But with the global economy in peril and India in the middle of its worst drought in years, such displays of wealth have begun to anger the public, especially after the Indian media reported that Foreign Minister S.M. Krishna and his deputy, Shashi Tharoor, had been holed up for more than three months in two of the capital's most opulent five-star hotels while their pricey bungalows were being built.
The men said they were paying for the hotel stays out of their own pockets. But television pundits wondered how public servants could afford suites that can cost anywhere from $250 to more than $2,000 a night.

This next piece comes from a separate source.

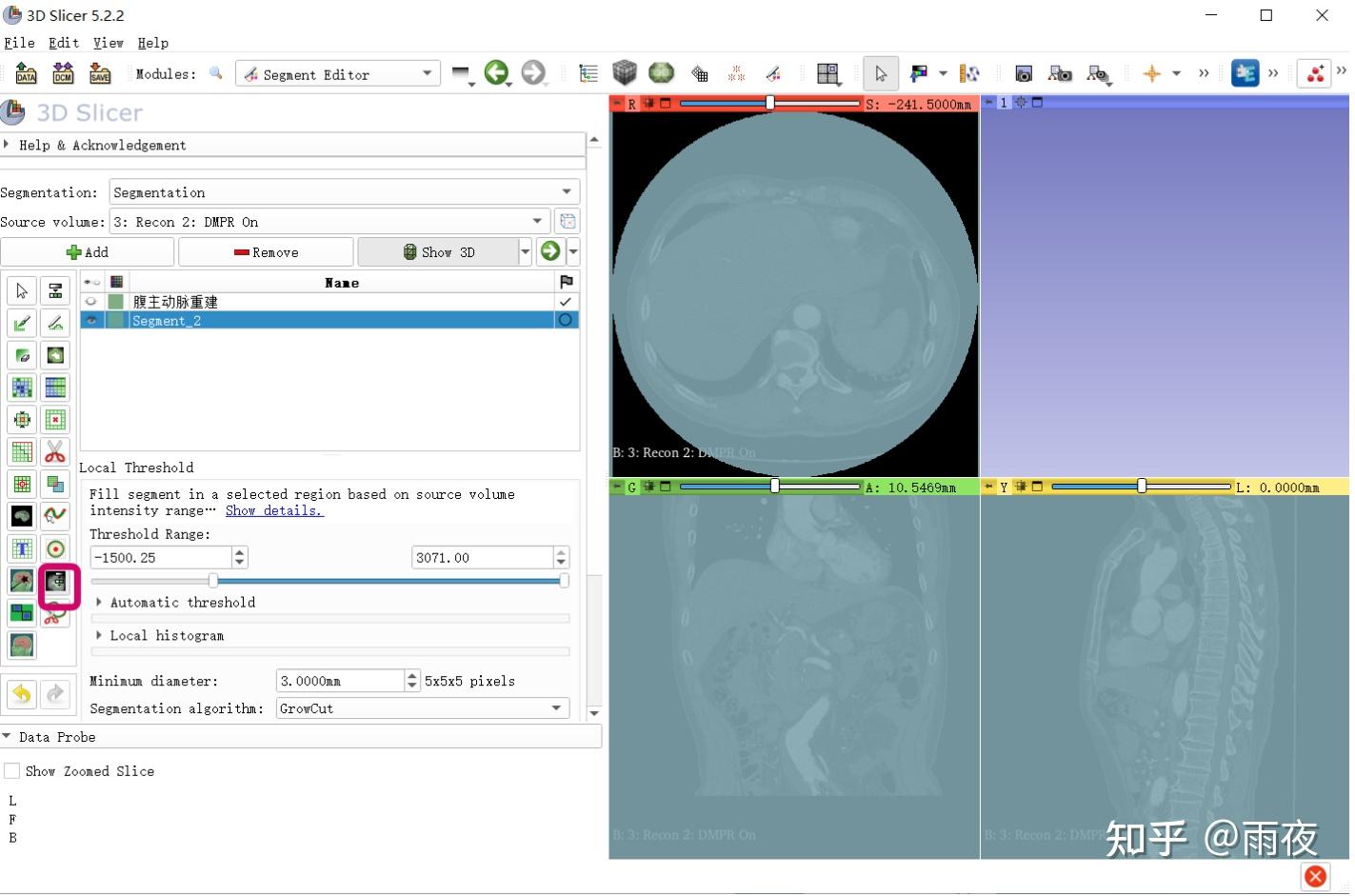Click the Save data toolbar icon
This screenshot has height=896, width=1355.
click(100, 73)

While the extravagance is not all that notable for India, the fact that it's become such a hot issue is. Many Indians say an "austerity drive" announced by the ruling party would never have even surfaced 10 years ago. There is more hope for genuine social mobility in India then ever before and more willingness to question those at the top who are seen as living lavishly on the public dime.
The two Foreign Ministry officials recently moved out of the hotels and into modest guesthouses. But that's when penny-pinching became political.

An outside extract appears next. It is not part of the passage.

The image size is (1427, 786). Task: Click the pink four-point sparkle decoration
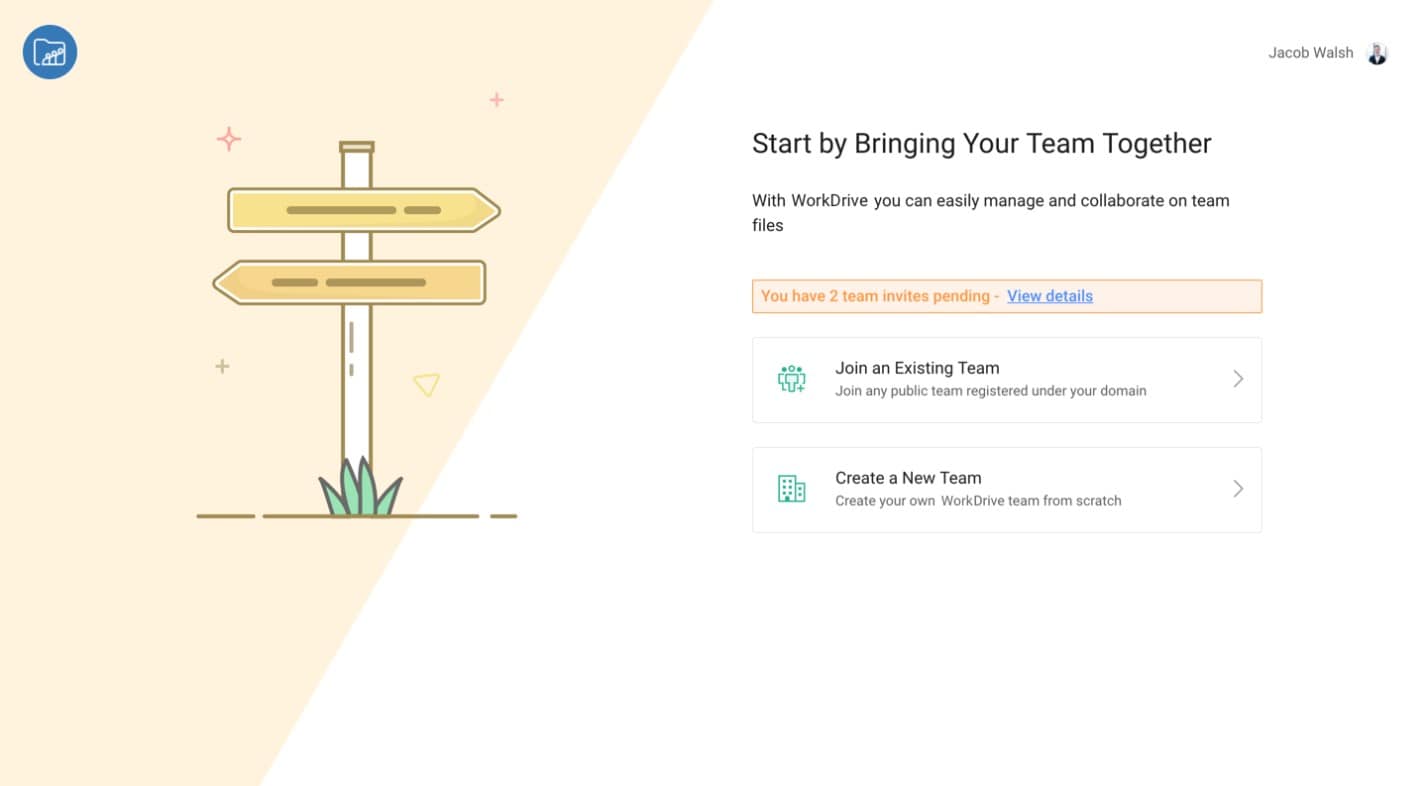pos(229,139)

Suddenly, leaders of all ages and political parties began flying economy class, taking the train, eating roti rolls and lentils at roadside truck stops, and wearing khadi -- Mohandas Gandhi-esque homespun cottons, which are a symbol of commitment to the common man in Indian politics. All this was done with the cameras rolling, of course.

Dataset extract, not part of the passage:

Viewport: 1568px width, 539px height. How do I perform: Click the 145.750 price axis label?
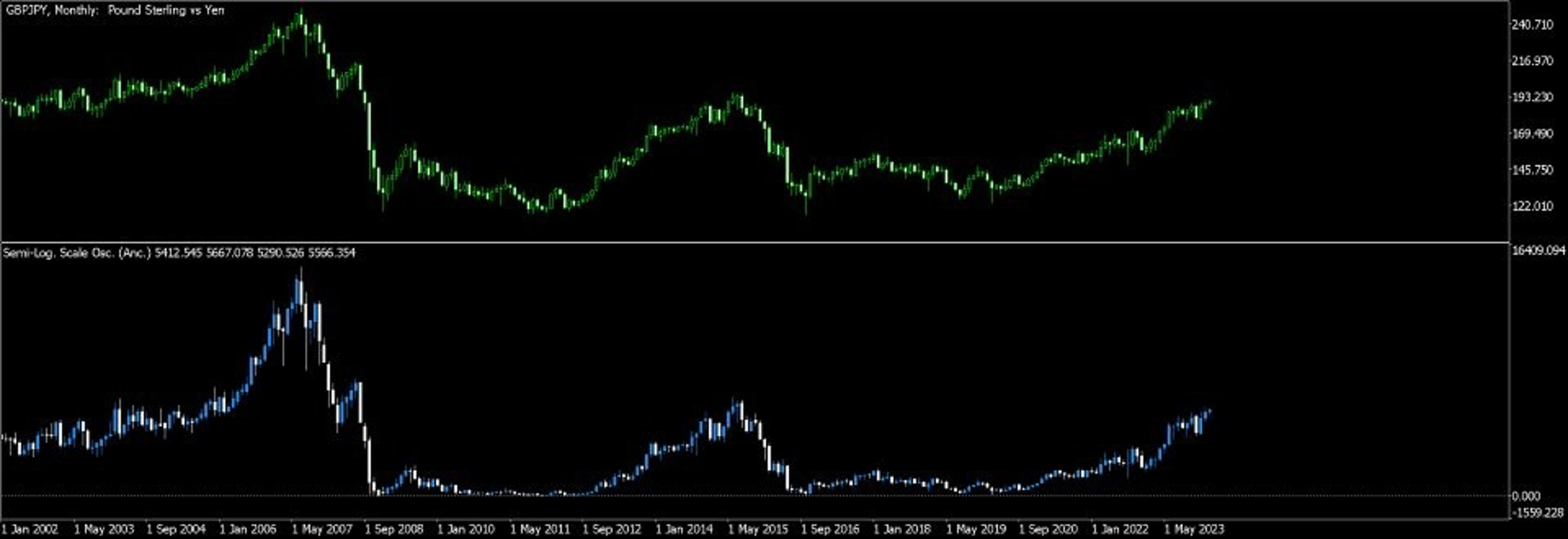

Pranab Mukherjee, the finance minister, flew economy class from Delhi to Kolkata. "It was quite enjoyable," Pranab told a scrum of TV reporters.
Soon after the hotel exposé, Sonia Gandhi, leader of the ruling Congress party, announced the austerity drive and flew economy class. She had also previously asked ministers to contribute 20 percent of their salaries toward drought relief.
Rahul Gandhi, the party's heir apparent and Sonia Gandhi's son, made front-page news when he took the train.
More recently, Rahul Gandhi made headlines when he visited a poor rural area and slept outside on a rope cot known as a charpai, refusing even a mosquito net. He then bathed at a hand pump, ate local vegetables and hung out with low-caste farmers.
But there is a question of just how sincere these efforts really are. Tharoor, minister of state for external affairs, went on Twitter and wrote that he would travel "cattle class out of solidarity to all our holy cows." He was chastised by leaders of the Congress party, who were reelected this year on a platform to lift hundreds of millions of Indians out of abject poverty.
Tharoor, a well-dressed man with a head of thick, shiny black hair, is popular in India and was well respected abroad when he was a U.N. undersecretary general. His defenders said that his comments were clearly a joke and that most Indians themselves aspire to fly first class.